Ancor più raffinato e perfezionato nello stile è Magnificat che, nel 1993, segna un altro repentino cambio di rotta nella carriera del regista. Evidentemente connesso al tema religioso, il film è ambientato nell’Alto Medioevo. Prima dell’Anno Mille che segna, secondo quanto si dice, la rinascita della civiltà dopo i cosiddetti secoli bui, Magnificat propone una serie di vicende accomunate solo dal tema della ricerca di Dio e della superstizione. Debitore del titolo da una preghiera alla Vergine, ci propone una serie di episodi surreali e come strappati da un sogno, infusi però di grande umanità e di una forte religiosità. La morte diventa la cifra stilistica di questo grande almanacco della fede, che conta, fra gli altri eventi, la triste storia di una bambina che viene spedita dai genitori in convento per iniziare la propria strada verso Dio. Notevole è anche l’episodio in cui un frate pellegrino prende nota dei nomi e delle azioni dei propri fratelli scomparsi. In un modo che non può non ricordare Il Vangelo secondo Matteo di Pasolini, Avati racconta di un mondo malato e apparentemente privo di valori etici. Senza dubbio il suo capolavoro.

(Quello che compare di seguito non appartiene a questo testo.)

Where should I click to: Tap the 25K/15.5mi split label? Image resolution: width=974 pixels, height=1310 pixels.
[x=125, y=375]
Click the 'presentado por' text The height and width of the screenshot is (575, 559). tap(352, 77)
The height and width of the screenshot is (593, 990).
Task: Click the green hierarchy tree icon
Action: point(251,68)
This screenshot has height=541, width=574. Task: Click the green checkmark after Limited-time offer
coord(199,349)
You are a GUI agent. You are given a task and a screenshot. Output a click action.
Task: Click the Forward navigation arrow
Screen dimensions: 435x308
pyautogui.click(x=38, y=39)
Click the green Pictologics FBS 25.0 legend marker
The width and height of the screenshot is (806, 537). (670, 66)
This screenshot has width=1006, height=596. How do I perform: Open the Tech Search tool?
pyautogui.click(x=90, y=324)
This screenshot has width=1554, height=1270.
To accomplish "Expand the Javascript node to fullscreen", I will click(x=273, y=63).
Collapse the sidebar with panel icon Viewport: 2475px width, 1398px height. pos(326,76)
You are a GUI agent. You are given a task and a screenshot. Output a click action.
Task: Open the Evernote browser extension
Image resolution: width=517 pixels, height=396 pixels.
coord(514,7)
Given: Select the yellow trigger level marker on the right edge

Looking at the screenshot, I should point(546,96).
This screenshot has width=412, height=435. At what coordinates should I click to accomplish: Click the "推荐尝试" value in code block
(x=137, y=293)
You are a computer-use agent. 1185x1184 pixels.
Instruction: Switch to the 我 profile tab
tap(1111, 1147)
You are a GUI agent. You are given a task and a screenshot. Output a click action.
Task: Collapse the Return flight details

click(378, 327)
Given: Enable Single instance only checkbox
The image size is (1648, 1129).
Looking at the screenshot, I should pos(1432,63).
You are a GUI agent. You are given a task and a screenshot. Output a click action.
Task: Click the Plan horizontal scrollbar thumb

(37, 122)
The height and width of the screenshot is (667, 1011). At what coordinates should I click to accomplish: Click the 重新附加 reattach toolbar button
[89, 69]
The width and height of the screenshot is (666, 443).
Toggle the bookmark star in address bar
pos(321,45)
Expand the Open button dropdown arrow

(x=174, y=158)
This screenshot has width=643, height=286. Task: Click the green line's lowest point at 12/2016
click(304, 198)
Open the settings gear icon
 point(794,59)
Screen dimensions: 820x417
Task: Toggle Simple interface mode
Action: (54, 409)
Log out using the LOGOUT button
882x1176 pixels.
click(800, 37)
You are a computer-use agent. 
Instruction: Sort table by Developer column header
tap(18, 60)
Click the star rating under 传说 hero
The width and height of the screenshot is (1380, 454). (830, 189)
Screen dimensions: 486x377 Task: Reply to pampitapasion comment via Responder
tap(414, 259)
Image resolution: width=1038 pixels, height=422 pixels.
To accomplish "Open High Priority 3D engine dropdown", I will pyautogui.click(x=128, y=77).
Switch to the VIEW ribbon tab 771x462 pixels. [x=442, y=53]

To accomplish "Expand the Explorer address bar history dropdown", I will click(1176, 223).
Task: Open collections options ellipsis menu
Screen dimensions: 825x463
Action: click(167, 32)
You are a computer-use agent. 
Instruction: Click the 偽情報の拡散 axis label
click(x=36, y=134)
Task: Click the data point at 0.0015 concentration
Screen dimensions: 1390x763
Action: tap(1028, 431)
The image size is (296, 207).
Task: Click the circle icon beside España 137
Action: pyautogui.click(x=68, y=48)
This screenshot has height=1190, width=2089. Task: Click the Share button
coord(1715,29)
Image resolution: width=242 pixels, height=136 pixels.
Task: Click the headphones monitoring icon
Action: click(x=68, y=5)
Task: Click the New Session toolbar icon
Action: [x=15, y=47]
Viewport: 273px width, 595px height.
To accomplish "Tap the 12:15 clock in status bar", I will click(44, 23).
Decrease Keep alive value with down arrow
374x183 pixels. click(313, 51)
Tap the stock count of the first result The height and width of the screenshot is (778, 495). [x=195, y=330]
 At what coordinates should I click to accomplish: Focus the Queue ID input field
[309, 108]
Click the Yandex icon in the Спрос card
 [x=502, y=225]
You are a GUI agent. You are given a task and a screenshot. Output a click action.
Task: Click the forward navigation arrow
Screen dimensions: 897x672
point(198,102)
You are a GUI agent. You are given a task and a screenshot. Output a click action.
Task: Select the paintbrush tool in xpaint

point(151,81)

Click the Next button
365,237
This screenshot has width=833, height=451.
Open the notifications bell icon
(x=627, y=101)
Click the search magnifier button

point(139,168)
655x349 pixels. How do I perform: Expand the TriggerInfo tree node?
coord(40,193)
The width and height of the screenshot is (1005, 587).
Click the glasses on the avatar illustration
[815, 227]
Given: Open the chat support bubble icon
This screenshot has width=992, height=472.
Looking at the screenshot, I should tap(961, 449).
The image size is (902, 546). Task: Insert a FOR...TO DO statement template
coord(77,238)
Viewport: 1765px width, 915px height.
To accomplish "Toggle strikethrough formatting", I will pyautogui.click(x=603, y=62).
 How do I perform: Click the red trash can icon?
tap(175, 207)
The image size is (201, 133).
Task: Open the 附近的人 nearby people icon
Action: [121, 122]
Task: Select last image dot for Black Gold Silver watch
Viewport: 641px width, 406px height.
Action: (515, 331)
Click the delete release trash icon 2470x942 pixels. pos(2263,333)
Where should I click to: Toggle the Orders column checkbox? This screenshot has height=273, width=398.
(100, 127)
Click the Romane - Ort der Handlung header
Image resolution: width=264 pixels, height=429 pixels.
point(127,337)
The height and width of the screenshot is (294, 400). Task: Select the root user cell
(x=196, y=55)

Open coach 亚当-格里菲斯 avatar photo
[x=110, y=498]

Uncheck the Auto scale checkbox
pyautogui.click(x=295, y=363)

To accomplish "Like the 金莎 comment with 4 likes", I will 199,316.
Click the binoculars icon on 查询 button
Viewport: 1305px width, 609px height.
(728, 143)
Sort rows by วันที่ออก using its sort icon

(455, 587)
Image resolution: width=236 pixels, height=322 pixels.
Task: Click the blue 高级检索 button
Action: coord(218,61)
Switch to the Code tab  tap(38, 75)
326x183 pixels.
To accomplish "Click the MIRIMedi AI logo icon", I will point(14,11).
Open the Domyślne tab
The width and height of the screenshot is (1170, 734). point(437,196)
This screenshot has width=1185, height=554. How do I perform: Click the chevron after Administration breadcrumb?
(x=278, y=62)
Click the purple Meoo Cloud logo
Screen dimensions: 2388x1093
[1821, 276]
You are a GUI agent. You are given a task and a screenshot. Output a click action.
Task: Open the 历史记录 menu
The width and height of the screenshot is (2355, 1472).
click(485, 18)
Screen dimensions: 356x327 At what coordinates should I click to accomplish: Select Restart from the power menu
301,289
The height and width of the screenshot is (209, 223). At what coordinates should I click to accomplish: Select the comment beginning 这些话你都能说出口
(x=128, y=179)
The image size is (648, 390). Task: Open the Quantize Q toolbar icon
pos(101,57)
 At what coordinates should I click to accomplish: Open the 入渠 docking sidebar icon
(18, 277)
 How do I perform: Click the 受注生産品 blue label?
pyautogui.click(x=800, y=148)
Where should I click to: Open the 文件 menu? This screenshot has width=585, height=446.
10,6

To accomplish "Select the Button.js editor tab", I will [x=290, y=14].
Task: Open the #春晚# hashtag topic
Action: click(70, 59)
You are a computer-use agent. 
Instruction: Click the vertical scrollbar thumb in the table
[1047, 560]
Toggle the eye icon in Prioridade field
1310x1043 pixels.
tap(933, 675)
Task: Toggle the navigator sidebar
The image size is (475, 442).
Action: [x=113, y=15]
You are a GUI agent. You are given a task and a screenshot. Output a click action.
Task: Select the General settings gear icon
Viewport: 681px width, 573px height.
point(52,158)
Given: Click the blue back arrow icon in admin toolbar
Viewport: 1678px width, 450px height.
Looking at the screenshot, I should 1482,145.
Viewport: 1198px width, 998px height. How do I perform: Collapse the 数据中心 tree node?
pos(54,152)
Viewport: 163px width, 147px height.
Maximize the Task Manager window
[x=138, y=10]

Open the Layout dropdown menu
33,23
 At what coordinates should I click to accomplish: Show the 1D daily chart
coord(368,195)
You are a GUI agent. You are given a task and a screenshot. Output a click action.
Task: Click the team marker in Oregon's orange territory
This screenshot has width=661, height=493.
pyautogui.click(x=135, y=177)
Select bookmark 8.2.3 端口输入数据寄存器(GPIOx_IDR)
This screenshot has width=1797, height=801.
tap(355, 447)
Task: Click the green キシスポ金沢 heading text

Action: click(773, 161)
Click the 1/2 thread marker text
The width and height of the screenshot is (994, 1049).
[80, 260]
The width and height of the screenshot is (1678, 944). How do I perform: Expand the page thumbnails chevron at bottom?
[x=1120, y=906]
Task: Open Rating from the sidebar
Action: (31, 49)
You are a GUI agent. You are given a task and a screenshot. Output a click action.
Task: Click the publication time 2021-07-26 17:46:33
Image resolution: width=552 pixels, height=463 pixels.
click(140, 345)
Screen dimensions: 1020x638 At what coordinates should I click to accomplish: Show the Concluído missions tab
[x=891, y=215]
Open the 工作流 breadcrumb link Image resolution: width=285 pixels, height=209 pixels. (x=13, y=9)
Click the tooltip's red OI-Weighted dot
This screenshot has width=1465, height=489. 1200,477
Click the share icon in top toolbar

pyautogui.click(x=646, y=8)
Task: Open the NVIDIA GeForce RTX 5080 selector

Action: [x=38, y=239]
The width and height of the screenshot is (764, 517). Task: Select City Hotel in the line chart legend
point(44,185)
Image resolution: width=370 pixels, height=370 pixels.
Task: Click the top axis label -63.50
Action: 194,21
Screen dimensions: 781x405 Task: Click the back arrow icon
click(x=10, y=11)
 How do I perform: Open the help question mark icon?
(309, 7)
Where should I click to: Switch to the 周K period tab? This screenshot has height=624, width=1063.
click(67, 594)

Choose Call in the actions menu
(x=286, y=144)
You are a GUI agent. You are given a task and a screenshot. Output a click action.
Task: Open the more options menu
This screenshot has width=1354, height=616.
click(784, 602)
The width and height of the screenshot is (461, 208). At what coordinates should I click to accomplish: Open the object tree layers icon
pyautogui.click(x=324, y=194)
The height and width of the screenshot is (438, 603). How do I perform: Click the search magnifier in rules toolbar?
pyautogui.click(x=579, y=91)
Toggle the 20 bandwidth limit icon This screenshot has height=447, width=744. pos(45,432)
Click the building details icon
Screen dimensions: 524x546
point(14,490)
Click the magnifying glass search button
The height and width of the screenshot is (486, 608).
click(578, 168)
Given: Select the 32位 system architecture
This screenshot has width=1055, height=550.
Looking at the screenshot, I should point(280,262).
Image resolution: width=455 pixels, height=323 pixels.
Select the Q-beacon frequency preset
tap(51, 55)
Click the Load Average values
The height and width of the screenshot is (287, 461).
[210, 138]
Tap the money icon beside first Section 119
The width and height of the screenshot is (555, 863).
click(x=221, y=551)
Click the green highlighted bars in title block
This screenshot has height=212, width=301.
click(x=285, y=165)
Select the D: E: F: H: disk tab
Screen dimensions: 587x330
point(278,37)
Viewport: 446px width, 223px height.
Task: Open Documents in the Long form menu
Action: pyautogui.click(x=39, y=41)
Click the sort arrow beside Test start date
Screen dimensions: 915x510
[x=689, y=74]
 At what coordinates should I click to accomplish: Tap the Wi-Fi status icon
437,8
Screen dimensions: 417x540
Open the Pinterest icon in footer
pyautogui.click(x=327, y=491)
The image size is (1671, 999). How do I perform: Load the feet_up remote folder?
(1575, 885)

Negli anni Zero, la fama di Avati come regista cresce in modo esponenziale anche al di fuori dei confini nazionali: sono anni in cui il regista realizza titoli di grande intensità ad un ritmo davvero notevole. È il caso di La seconda notte di nozze, del 2005. Attraverso un cast notevole, su cui spiccano Antonio Albanese (attore capace di grandi prove sia in ambito comico che in ambito drammatico) e Neri Marcorè, Avati torna a raccontare la sua terra nel dopoguerra. Liliana, la protagonista, si troverà a dover abbandonare Bologna e a trasferirsi in Puglia dal cognato - folle e una volta innamorato di lei - insieme al figlio, altrettanto particolare. Da qui prende le mosse un dramma familiare a tratti tragicomico, che si origina dai sentimenti a lungo rimasti sopiti. La seconda notte di nozze è un film delicato, che si basa tutto sulla costruzione dei personaggi, che in questo caso sembrano ispirati quando non attinti dai grandi autori della nostra letteratura, Pirandello e Svevo in primis. Straordinaria interpretazione di Albanese nei panni del folle Giordano, di gran lunga il personaggio meglio riuscito dell’intero film.
Nel 2008 è la volta de Il papà di Giovanna, che conta sulla presenza di Silvio Orlando e, cosa che ha fatto discutere forse più del dovuto, di Ezio Greggio in un ruolo del tutto diverso dai suoi. Ci troviamo ancora a Bologna, ancora lontani dal contemporaneo (questa volta nel 1938). La ragazza del titolo è Giovanna Casali, bruttina, il cui padre – professore nella sua stessa scuola – fa di tutto per convincerla di non esserlo. Le sue scelte saranno però molto gravose, dal momento che proprio a partire da qui si svilupperanno le premesse di una tragedia imprevista. Avati si rivela ancora una volta capace di raccontare il dramma della formazione e del rapporto con la propria immagine, oggi come ieri quanto mai centrale. Film forse meno riuscito dei precedenti, Il papà di Giovanna è stato criticato perché anziché concentrarsi sui personaggi e sul rapporto fra Giovanna e il padre, a un certo punto svia e finisce col raccontare un pezzo (drammatico) della storia d’Italia. Vero, ma non è necessariamente un peccato.